-- start of Dataset records --

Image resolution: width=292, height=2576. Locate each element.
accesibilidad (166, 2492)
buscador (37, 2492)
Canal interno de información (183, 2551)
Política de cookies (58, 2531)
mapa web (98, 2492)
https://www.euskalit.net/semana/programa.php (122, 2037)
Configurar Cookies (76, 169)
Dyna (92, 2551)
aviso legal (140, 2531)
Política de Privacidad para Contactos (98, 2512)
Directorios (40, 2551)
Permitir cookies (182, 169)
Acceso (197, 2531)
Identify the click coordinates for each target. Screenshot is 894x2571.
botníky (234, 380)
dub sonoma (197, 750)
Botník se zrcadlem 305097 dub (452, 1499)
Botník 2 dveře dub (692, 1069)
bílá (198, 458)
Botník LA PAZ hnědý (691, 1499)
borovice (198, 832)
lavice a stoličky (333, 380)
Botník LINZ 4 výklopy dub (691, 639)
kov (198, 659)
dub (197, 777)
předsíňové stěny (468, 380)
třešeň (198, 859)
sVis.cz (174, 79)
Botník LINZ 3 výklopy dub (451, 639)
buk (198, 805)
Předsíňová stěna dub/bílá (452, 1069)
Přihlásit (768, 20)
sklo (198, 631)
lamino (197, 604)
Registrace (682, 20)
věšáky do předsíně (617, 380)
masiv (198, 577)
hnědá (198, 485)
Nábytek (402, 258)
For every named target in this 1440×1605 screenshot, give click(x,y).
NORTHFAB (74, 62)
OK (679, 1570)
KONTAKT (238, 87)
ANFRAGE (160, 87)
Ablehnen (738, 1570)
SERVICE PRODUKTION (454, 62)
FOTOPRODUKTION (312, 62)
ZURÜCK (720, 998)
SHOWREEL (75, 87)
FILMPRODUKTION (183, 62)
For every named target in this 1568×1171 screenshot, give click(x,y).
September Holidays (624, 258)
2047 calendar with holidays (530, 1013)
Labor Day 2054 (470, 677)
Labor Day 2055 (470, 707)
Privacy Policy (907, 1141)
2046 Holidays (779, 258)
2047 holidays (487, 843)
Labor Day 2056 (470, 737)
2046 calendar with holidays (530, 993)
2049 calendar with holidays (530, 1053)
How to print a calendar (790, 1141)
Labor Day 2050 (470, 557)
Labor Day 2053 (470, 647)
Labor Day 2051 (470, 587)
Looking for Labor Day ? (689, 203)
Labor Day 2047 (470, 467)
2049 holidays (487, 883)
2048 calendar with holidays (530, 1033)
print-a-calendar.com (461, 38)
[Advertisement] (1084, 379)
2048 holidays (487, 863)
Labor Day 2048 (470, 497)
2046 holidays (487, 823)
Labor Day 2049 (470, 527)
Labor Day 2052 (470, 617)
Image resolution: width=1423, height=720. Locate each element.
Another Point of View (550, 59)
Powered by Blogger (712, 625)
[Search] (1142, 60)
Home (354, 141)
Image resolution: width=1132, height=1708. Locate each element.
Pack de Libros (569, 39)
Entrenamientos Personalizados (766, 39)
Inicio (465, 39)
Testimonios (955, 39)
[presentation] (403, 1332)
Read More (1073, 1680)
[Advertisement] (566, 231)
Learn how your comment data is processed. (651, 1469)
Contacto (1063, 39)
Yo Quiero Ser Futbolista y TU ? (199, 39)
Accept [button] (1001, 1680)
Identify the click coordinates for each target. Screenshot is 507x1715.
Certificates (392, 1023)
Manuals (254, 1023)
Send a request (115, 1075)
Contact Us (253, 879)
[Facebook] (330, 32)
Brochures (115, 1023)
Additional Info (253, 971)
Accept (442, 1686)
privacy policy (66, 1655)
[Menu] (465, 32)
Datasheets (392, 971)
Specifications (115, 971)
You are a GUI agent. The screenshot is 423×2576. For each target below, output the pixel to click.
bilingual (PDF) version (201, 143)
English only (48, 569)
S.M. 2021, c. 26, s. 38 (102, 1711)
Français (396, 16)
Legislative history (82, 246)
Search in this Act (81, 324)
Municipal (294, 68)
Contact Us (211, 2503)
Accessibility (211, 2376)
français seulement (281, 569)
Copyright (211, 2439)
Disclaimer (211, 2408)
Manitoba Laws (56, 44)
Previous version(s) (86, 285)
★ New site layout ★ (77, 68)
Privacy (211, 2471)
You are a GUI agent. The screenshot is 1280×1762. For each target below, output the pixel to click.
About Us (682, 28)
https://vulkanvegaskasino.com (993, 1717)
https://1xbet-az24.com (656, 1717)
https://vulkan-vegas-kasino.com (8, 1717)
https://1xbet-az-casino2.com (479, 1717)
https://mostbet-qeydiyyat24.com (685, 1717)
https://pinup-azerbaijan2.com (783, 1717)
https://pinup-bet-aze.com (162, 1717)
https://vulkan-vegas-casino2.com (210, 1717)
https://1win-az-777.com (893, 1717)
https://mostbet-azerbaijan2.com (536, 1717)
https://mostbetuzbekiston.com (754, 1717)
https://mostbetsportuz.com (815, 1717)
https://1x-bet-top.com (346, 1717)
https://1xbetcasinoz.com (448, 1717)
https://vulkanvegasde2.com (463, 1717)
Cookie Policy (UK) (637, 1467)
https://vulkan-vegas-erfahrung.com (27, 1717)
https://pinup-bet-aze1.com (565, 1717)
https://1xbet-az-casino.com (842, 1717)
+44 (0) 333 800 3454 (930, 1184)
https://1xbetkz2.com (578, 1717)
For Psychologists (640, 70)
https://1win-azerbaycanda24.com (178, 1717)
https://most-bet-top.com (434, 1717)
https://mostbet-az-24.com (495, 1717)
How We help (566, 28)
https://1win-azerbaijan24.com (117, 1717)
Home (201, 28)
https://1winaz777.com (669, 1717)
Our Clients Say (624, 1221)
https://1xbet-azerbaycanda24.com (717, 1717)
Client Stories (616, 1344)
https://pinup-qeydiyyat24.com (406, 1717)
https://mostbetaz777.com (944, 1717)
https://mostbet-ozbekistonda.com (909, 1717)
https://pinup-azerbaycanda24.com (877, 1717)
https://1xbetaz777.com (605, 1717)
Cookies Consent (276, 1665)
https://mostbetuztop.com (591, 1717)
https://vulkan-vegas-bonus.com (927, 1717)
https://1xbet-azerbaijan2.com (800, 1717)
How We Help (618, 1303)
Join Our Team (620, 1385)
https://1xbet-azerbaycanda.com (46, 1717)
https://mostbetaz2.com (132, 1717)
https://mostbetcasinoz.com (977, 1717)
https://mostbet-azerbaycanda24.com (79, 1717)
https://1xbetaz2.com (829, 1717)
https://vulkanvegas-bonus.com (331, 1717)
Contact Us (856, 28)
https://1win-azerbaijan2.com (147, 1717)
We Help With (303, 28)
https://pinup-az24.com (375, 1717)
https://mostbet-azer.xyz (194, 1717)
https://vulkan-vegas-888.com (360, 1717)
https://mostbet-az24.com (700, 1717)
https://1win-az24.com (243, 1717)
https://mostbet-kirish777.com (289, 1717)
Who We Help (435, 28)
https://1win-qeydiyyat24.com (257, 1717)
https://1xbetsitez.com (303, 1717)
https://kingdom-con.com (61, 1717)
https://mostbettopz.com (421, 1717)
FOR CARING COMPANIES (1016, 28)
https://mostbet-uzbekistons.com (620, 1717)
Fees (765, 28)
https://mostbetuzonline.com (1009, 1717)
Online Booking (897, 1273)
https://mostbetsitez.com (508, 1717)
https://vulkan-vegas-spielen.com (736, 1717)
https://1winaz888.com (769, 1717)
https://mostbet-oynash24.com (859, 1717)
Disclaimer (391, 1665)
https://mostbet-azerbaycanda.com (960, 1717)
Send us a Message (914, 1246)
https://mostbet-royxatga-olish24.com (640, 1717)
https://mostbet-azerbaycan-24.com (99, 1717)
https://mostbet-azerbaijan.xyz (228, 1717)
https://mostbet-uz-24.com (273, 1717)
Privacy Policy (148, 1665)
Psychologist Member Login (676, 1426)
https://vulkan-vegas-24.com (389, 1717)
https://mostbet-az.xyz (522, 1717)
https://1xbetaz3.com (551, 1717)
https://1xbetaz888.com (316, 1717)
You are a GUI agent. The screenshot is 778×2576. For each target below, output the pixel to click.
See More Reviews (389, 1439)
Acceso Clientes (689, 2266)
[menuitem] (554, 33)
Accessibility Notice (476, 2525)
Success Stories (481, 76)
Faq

-- end of Dataset records --

Exercise instructions.
Reproduce verbatim the records above, from the line containing "[presentation] (403, 1332)" through the line containing "About Us (682, 28)", with both of those lines included.

Result of this task.
[presentation] (403, 1332)
Read More (1073, 1680)
[Advertisement] (566, 231)
Learn how your comment data is processed. (651, 1469)
Contacto (1063, 39)
Yo Quiero Ser Futbolista y TU ? (199, 39)
Accept [button] (1001, 1680)
Identify the click coordinates for each target. Screenshot is 507x1715.
Certificates (392, 1023)
Manuals (254, 1023)
Send a request (115, 1075)
Contact Us (253, 879)
[Facebook] (330, 32)
Brochures (115, 1023)
Additional Info (253, 971)
Accept (442, 1686)
privacy policy (66, 1655)
[Menu] (465, 32)
Datasheets (392, 971)
Specifications (115, 971)
You are a GUI agent. The screenshot is 423×2576. For each target below, output the pixel to click.
bilingual (PDF) version (201, 143)
English only (48, 569)
S.M. 2021, c. 26, s. 38 (102, 1711)
Français (396, 16)
Legislative history (82, 246)
Search in this Act (81, 324)
Municipal (294, 68)
Contact Us (211, 2503)
Accessibility (211, 2376)
français seulement (281, 569)
Copyright (211, 2439)
Disclaimer (211, 2408)
Manitoba Laws (56, 44)
Previous version(s) (86, 285)
★ New site layout ★ (77, 68)
Privacy (211, 2471)
You are a GUI agent. The screenshot is 1280×1762. For each target below, output the pixel to click.
About Us (682, 28)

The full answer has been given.